Suppose $a$ is fixed. Define $$f(x)=ax^{2a}-2ax^a-x^{a+1}+(a+1)x$$ Since you have found that $f(1)=0$ and $f(0)=0$, we may think we can do some thing with its monoticity! If we can prove $f(x)$ increases at first and decreases to $0$ when $x=1$, $f(x)\ge 0$ will hold.

Thus its derivative can help us a lot: \begin{align} f'(x)&=2a^2x^{2a-1}-2a^2x^{a-1}-(a+1)x^a+a+1\\ &=2a^2x^{a-1}(x^a-1)-(a+1)(x^a-1)\\ &=(2a^2x^{a-1}-a-1)(x^a-1) \end{align} Define two new function $h(x)=2a^2x^{a-1}-a-1$ and $g(x)=x^a-1$, and then see how their value goes on $[0,1]$

Of course, $g(x)\le 0$ on $[0,1]$. While as to $h(x)$, it is an increasing fuction on $[0,1]$ and $h(0)=-a-1<0$, $h(1)=2a^2-a-1=(2a+1)(a-1)\ge0$. In this way, we should be able to find an $0<x_0<1$ such that $h(x_0)=0$. Therefore $h(x)\ge0$ on $[0,x_0)$ and $h(x)\le0$ on $(x_0,1]$.

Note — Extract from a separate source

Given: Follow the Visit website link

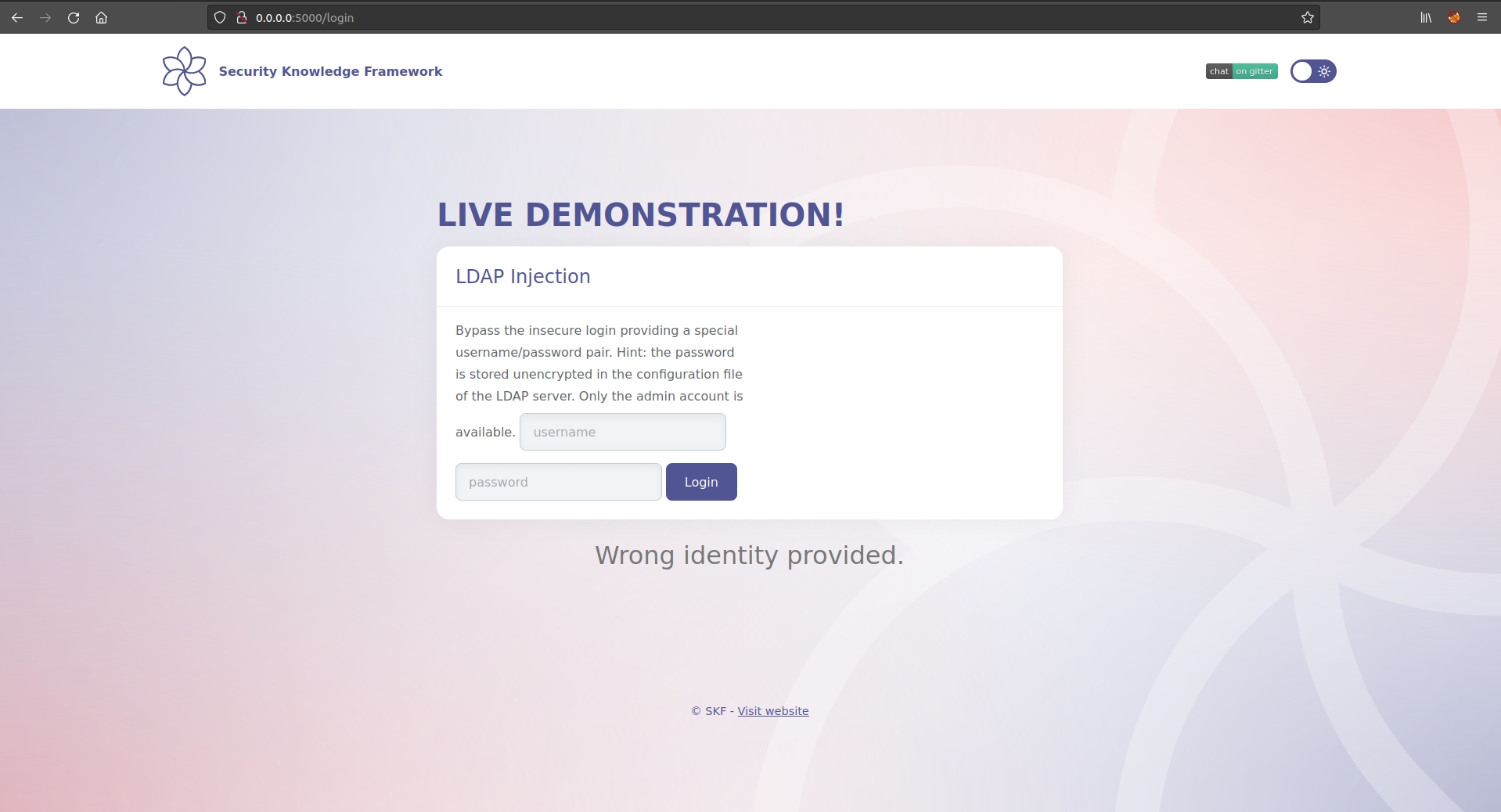Looking at the screenshot, I should [x=772, y=711].
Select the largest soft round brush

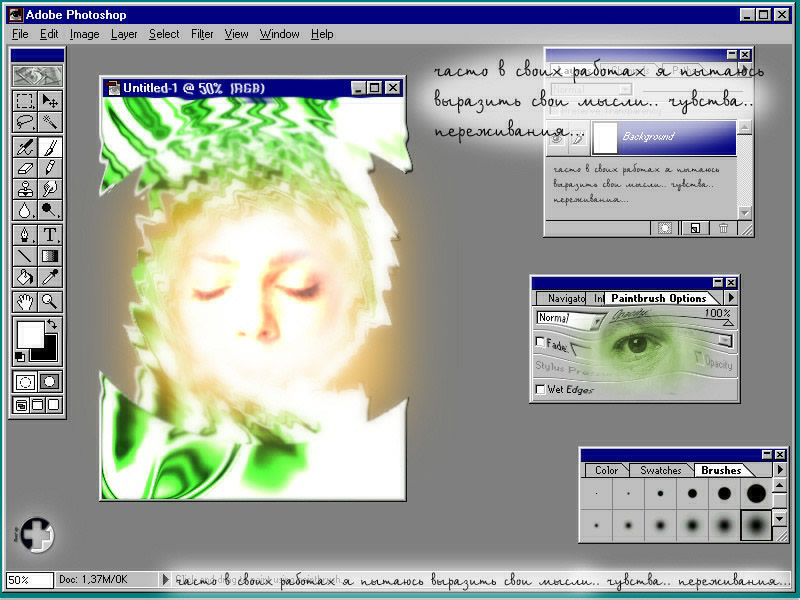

Since $f'(x)=g(x)h(x)$, we can get that $f'(x)\ge0$ on $[0,x_0)$ and $f'(x)\le0$ on $(x_0,1]$. Thus, $f(x)$ will increase on $[0,x_0)$ and decrease on $(x_0,1]$, which fits the assumption we made at the beginning!

Factoring can help a lot in this kind of questions.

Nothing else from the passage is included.